The “Safety” Cartel
AI safety cooperation looks like responsible governance until antitrust law asks whether it also limits competition.
Frontier AI labs have spent two years building an increasingly formal apparatus of shared safety commitments. Joint evaluations, common testing protocols, coordinated capability thresholds, and collective deployment standards now connect OpenAI, Anthropic, and Google DeepMind in a web of mutual obligation that regulators have largely encouraged. That encouragement has proceeded on an untested legal assumption. An analysis published last week in Bloomberg Law identified the tension that antitrust practitioners have been watching quietly. The areas in which these competitors cooperate for safety are also the areas in which they compete.
Coordinated gatekeeping
OpenAI, Anthropic, and Google DeepMind share safety testing protocols, participate in joint evaluation frameworks, and publicly commit to common capability thresholds for model deployment. The Commerce Department’s AI Safety Institute has completed more than 40 evaluations of frontier models, many before public release, with the labs providing pre-deployment access and sharing results across the group. Evaluation benchmarks, testing methodologies, and deployment gates all shape which models reach the market and on what timeline. A company that helps set the safety threshold for a capability class has influence over when and whether a competitor’s model clears that threshold. The same mechanism that guards against dangerous models can also guard against competitive ones.
Project Glasswing, Anthropic’s consortium for using its Mythos model to scan critical infrastructure for security vulnerabilities, is the most visible expression of this dynamic. The consortium’s members share sensitive technical information and best practices under a security mandate, and membership confers exclusive access to Mythos Preview, a model whose capabilities Anthropic has described as far exceeding those of any publicly available system. A ProMarket analysis in April argued that the arrangement could contravene Section 1 of the Sherman Act, which prohibits combinations in restraint of trade, and noted that AI firms have a record of overstating security risks to justify restricting model access.
Legal uncertainty
The federal agencies responsible for distinguishing legitimate cooperation from anticompetitive coordination have been operating without formal guidance since December 2024, when the outgoing Biden administration withdrew the Antitrust Guidelines for Collaborations Among Competitors. Those guidelines had established explicit safety zones under which certain collaborations fell outside enforcement concern. Their withdrawal left companies without a framework for assessing antitrust risk in cooperative arrangements.

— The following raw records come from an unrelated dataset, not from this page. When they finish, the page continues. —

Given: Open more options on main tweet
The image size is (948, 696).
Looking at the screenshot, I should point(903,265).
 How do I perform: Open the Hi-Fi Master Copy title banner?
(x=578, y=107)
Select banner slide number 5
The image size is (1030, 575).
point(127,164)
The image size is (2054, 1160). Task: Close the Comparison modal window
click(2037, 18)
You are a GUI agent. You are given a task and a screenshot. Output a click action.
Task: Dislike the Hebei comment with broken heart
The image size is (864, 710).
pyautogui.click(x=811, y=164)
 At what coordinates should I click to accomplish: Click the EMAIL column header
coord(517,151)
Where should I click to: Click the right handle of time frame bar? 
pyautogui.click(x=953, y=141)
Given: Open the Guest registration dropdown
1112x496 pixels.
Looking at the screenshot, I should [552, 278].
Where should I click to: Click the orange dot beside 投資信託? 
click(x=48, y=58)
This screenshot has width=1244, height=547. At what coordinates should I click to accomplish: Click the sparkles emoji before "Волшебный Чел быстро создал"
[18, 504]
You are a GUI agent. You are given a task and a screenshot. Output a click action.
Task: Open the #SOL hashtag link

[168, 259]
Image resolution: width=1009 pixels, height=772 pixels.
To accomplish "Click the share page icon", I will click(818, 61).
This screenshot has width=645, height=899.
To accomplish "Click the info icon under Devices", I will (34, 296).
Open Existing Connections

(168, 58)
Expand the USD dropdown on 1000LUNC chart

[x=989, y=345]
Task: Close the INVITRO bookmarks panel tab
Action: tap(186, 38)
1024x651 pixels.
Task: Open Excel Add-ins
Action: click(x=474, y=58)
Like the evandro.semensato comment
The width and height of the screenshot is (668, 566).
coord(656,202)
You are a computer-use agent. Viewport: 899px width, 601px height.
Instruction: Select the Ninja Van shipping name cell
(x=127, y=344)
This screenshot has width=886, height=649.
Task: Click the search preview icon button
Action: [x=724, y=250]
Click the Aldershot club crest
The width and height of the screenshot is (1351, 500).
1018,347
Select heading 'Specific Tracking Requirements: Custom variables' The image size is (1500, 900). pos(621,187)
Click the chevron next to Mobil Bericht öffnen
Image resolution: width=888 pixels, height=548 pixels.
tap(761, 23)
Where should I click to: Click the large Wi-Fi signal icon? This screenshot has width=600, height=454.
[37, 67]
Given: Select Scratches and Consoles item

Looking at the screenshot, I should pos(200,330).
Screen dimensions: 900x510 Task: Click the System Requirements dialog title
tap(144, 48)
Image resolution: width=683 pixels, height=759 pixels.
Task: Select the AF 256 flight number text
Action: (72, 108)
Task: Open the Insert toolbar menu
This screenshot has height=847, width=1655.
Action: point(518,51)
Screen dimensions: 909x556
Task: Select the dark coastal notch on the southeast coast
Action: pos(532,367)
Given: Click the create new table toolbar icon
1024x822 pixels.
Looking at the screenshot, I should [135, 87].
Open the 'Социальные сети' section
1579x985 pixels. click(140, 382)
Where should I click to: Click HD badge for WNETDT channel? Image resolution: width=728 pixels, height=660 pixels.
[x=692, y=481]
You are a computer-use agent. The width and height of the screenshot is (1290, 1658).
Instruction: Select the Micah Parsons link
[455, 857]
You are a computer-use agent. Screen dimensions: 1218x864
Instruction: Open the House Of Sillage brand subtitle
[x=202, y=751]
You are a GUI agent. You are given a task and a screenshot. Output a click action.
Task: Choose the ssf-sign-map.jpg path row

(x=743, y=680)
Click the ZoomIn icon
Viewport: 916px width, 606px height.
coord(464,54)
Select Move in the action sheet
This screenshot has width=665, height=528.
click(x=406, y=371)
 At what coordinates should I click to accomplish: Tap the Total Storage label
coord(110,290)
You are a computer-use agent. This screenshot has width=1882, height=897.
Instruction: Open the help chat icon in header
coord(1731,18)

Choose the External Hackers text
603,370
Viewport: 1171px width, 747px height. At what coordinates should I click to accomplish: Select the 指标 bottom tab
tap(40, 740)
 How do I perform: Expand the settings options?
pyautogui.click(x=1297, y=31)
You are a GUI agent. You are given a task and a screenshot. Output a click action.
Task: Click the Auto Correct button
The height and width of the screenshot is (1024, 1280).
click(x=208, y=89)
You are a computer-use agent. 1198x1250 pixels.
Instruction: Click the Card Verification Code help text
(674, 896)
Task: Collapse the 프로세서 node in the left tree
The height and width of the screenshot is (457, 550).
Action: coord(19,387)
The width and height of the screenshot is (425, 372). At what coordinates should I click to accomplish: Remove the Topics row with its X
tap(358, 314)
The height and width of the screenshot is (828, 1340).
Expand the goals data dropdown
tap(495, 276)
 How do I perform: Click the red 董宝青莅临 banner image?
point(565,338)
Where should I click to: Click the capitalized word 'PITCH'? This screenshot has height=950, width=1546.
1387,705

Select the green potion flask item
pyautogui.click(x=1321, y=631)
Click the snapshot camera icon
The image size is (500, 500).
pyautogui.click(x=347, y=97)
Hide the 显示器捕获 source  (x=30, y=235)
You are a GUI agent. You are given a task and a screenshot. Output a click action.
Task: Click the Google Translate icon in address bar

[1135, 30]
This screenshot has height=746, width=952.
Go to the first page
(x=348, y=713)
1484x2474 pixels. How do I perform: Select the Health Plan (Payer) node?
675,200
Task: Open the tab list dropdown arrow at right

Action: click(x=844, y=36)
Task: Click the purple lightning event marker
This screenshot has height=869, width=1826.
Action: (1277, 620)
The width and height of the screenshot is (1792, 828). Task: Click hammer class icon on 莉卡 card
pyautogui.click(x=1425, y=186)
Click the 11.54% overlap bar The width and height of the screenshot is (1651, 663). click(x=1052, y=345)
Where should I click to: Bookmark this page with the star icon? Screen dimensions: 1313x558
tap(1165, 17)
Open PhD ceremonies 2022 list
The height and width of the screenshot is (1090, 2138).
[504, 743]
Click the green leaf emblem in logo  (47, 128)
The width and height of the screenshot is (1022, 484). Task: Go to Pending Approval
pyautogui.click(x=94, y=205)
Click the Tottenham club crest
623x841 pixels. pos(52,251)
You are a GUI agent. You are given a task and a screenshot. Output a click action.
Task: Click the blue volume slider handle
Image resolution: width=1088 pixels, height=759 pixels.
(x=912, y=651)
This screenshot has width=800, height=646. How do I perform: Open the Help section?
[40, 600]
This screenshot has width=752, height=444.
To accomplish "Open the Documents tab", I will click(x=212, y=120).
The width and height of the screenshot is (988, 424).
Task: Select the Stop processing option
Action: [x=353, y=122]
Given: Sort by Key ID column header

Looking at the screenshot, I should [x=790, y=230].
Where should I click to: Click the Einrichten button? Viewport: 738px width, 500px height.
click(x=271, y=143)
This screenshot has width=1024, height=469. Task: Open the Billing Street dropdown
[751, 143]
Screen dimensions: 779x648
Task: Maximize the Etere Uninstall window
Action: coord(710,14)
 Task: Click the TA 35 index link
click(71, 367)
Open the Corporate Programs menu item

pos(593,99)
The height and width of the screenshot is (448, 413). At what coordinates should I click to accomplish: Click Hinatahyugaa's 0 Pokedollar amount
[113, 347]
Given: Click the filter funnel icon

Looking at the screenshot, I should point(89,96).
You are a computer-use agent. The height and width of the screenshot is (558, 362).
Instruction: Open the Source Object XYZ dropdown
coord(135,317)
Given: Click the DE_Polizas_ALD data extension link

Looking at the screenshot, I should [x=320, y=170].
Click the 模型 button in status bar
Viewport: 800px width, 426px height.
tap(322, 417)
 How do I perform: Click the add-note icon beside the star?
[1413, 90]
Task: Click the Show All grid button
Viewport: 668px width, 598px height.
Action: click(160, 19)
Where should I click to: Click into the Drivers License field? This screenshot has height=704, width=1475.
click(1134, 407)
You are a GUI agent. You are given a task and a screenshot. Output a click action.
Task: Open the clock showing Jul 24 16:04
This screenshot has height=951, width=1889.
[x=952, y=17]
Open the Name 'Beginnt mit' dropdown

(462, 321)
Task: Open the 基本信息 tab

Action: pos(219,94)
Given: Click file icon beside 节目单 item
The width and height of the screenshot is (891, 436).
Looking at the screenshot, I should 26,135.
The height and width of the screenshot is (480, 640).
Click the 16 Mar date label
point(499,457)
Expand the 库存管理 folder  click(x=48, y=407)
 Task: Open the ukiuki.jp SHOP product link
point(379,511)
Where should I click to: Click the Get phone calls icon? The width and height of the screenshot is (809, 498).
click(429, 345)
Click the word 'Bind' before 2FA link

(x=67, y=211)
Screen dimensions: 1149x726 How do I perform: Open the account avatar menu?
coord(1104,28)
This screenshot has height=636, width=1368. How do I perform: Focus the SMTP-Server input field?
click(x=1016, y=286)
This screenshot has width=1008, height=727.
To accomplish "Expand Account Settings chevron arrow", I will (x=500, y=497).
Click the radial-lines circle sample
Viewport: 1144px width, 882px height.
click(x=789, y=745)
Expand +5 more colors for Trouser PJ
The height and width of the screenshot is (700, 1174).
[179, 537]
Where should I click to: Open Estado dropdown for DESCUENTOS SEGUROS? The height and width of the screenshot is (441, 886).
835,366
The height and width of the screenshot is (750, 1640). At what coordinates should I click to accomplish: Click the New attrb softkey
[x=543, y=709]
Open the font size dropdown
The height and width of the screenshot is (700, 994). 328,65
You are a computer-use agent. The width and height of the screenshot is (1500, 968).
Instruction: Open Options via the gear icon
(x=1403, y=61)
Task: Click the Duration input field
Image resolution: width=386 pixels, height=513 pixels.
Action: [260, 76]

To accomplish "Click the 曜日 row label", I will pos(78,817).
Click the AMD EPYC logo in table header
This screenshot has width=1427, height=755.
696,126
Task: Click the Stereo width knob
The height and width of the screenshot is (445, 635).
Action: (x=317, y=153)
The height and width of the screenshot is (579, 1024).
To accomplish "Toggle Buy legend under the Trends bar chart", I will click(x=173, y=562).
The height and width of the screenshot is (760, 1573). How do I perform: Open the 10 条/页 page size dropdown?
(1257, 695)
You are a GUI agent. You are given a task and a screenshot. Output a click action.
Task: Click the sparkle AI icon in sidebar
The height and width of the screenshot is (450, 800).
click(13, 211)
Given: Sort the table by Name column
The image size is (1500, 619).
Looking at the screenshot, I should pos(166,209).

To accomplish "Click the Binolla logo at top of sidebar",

The Trump administration’s DOJ and FTC launched a joint public inquiry in February seeking input on replacement guidelines. FTC Chairman Andrew Ferguson called the Biden-era withdrawal a decision “made entirely out of spite and resentment” that “left millions of businesses in the dark.” The comment period closed in May. The agencies have issued no replacement.
The labs themselves have acknowledged the legal uncertainty. Anthropic stated publicly that “clarity on antitrust regulation would help determine whether and how AI labs can collaborate on safety standards.” That same Lawfare analysis proposed legislative safe harbors for safety-oriented cooperation. ICLE recommended a 25 percent market-share threshold for R&D collaboration in its May submission to the agencies.
The crossholding structure binding the major labs compounds the coordination question. Microsoft owns roughly 27 percent of OpenAI, with intellectual property rights through 2032 and revenue sharing through 2030. Amazon’s Anthropic stake added $16.8 billion to its Q1 2026 earnings. Alphabet booked approximately $28.7 billion in unrealized AI-related gains in the same period. The seven largest technology companies now constitute roughly 35 percent of the S&P 500, and a correction in one AI company’s valuation would cascade through every portfolio that holds the others. These equity positions align incentives independent of any explicit coordination agreement.
Back to Sherman
Under the rule of reason, the governing framework for competitor cooperation, courts evaluate whether collaboration stays reasonably tied to its stated legitimate objective and whether the firms setting the standards have structured them to serve their own competitive interests. Neither test requires proving that the safety rationale is insincere. Both examine competitive effects as a practical matter.